In The Garden, Nicole Beutler returns to Monte Verità, the Swiss artists' colony where residents at the beginning of the last century walked around naked and made music, danced and gardened to the delight.

Rudolf von Laban (1879-1958) was there, he researched the basic principles of human movement. Gravity, balance and continuous energy characterized his dance - qualities that we see in Beutler's choreography. It starts with a man and a woman on snow-white artificial grass. They are the Adam and Eve of the left panel of Hieronymus Bosch's Garden of Earthly Delights, the other source of inspiration for The Garden.

This is followed by a stream of symmetrical sculptures and patterns executed with precision by six performers.
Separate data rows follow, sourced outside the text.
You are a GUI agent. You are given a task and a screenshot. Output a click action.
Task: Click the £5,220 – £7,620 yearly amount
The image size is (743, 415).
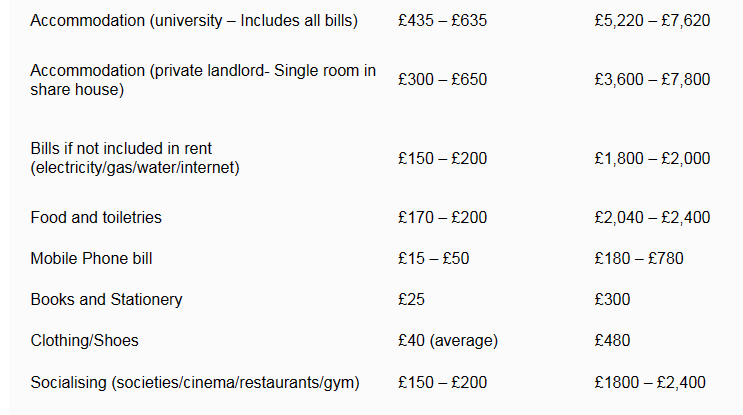coord(651,20)
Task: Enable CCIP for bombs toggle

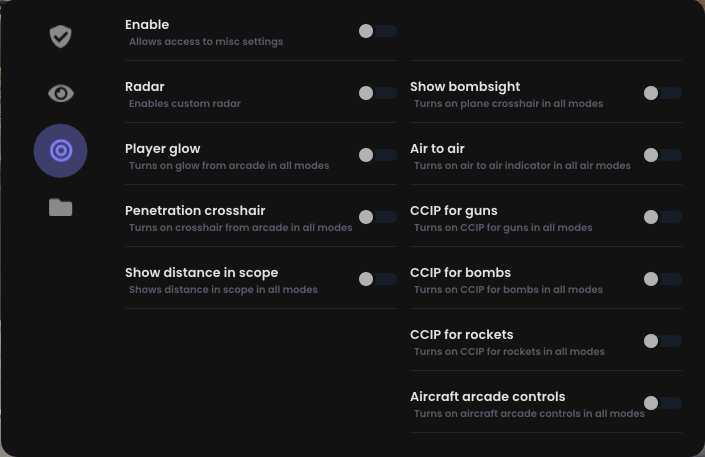Action: point(662,280)
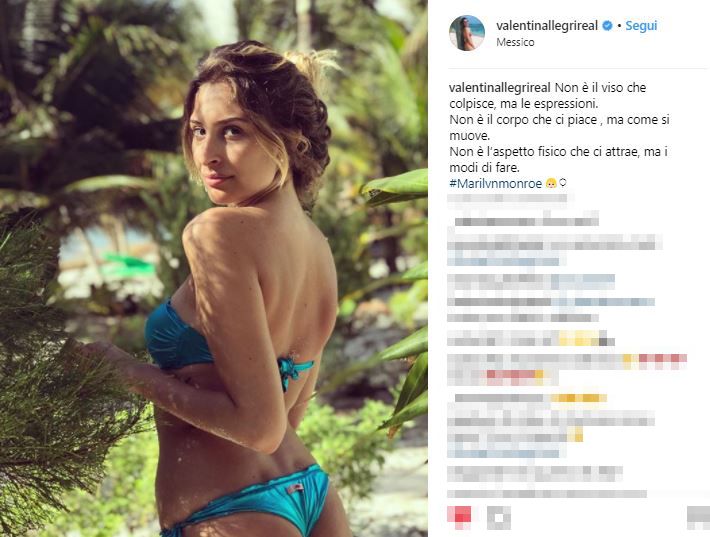Click the pixelated comment bubble icon
710x537 pixels.
499,518
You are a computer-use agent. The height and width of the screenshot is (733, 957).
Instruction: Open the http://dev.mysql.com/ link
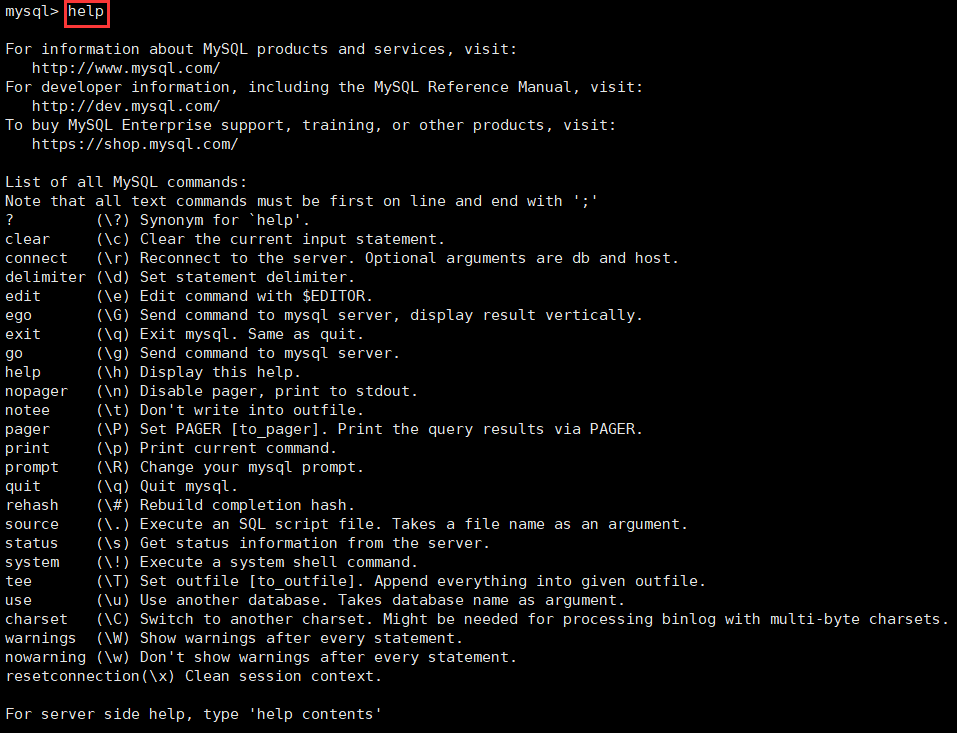[x=126, y=106]
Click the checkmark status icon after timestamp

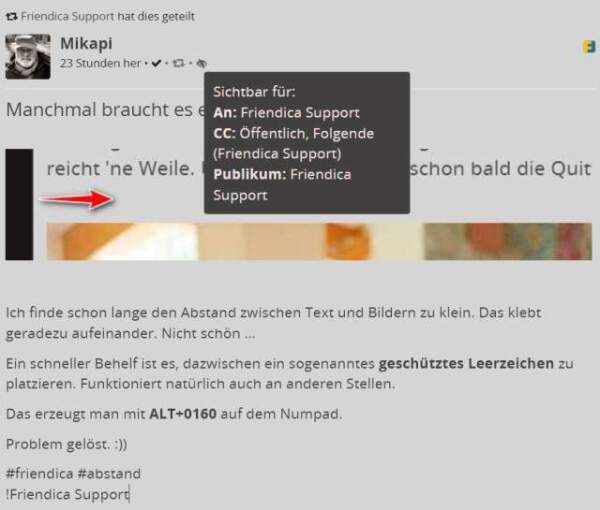point(156,63)
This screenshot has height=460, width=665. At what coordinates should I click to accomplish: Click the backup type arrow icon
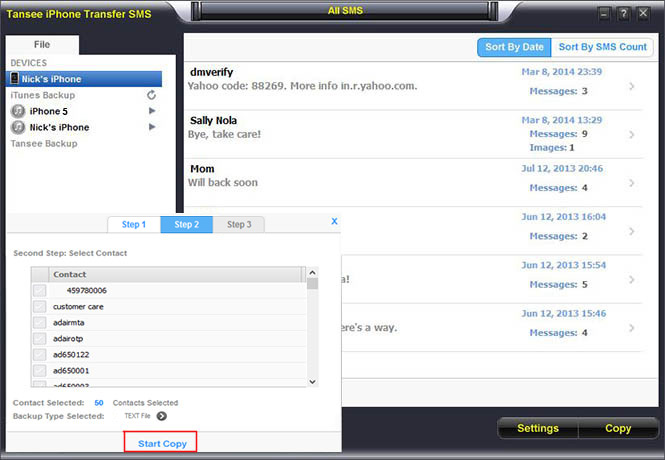pos(162,416)

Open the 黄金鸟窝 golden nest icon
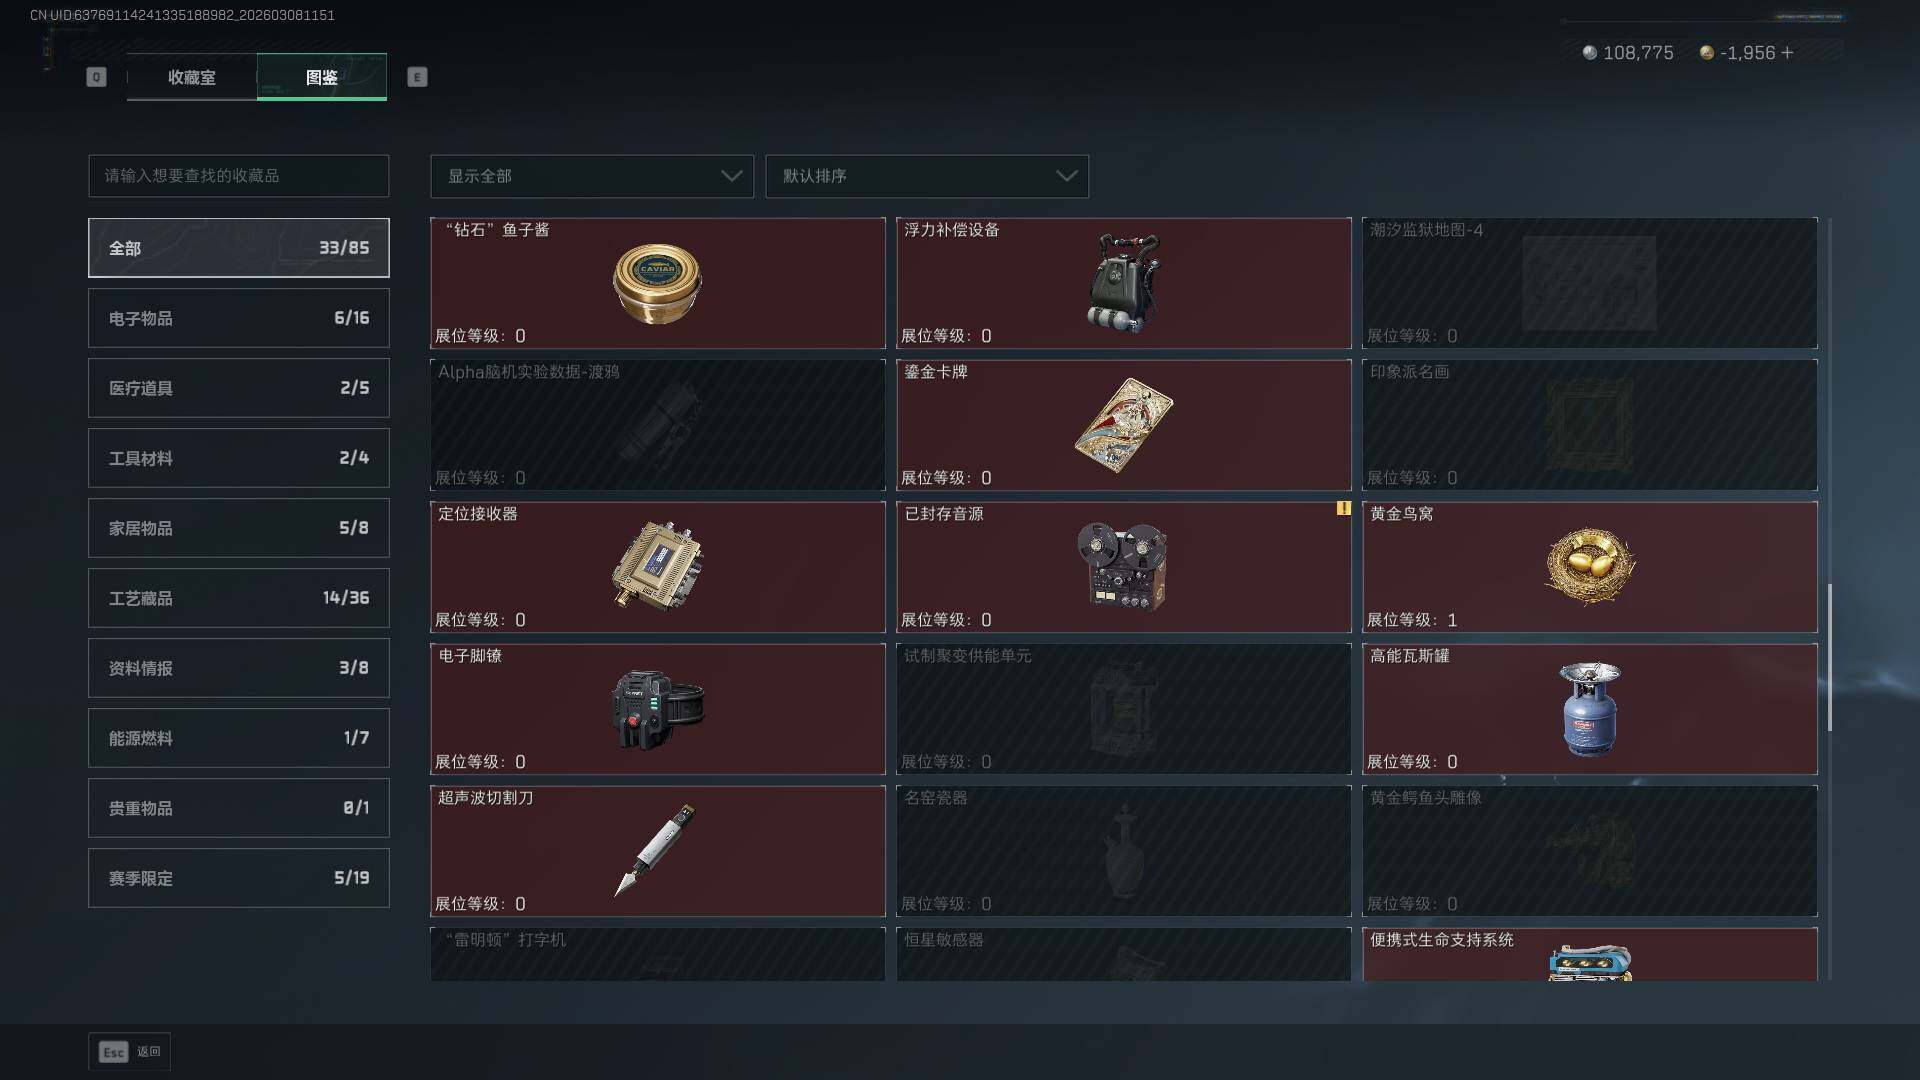[1590, 567]
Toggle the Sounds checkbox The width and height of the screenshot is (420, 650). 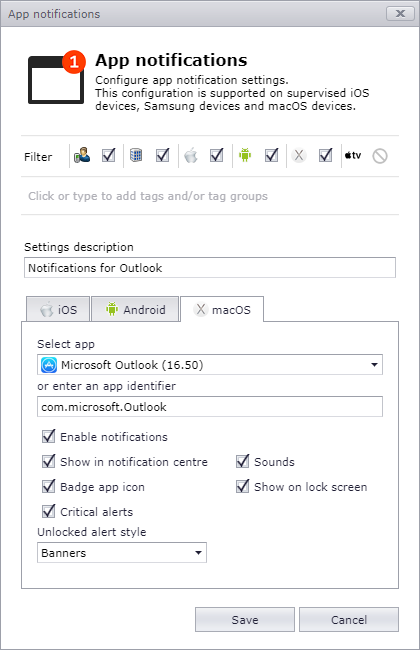point(243,461)
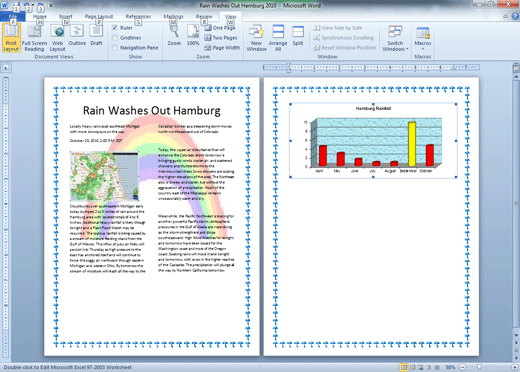The image size is (520, 372).
Task: Choose Page Width zoom option
Action: [222, 48]
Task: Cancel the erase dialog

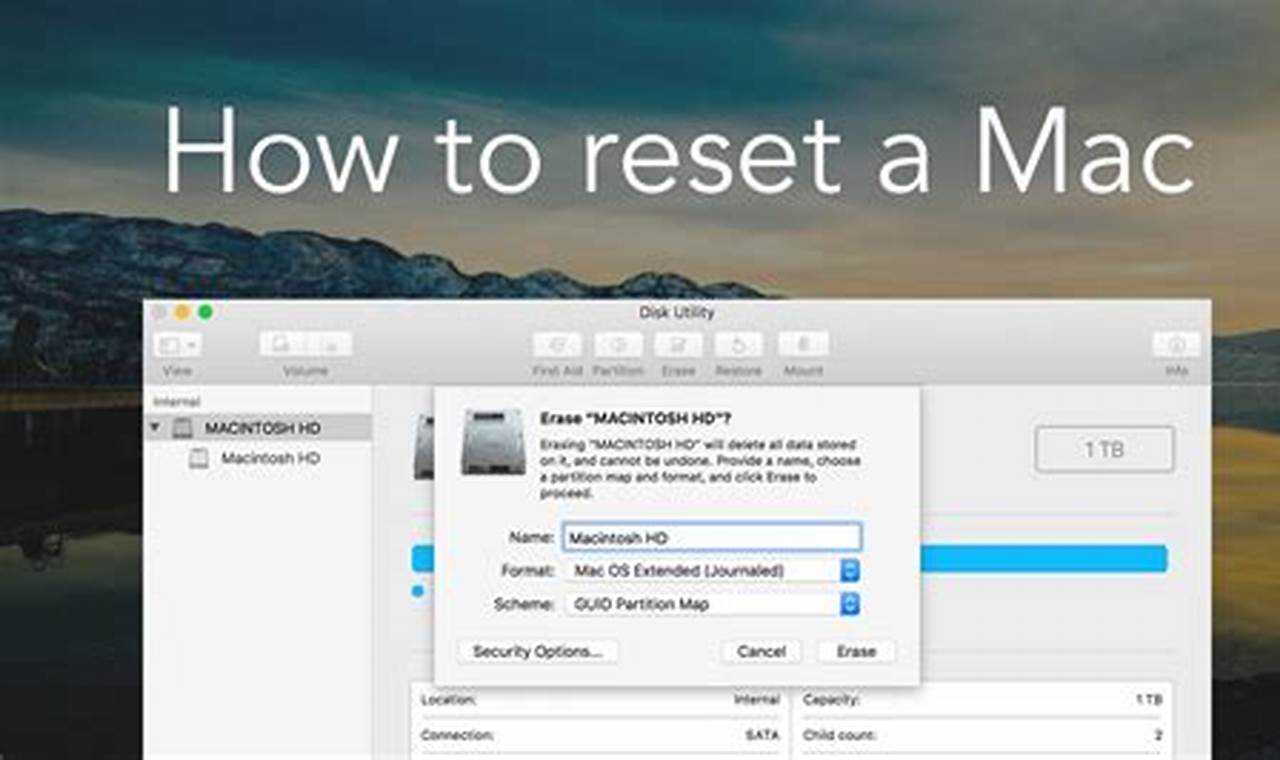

When carnal lusts dominate, we have arrived at the central panel of Bosch's triptych. When we hear Einstürzende Neubauten, we reach hell - the last panel - where Bosch painted a score on a pair of bare buttocks. "You'll find me in the garden if you need me," the six sing together.

The beauty is that in Beutler's garden innocence and sin, flowers formed with bodies and fake grass and plants, through-composed dance formations and passionate animal sequences flow smoothly into one another. Gary Shepherd's contemporary beats make us realize there's no turning back. We ate the apple and we will never find a paradise forest again.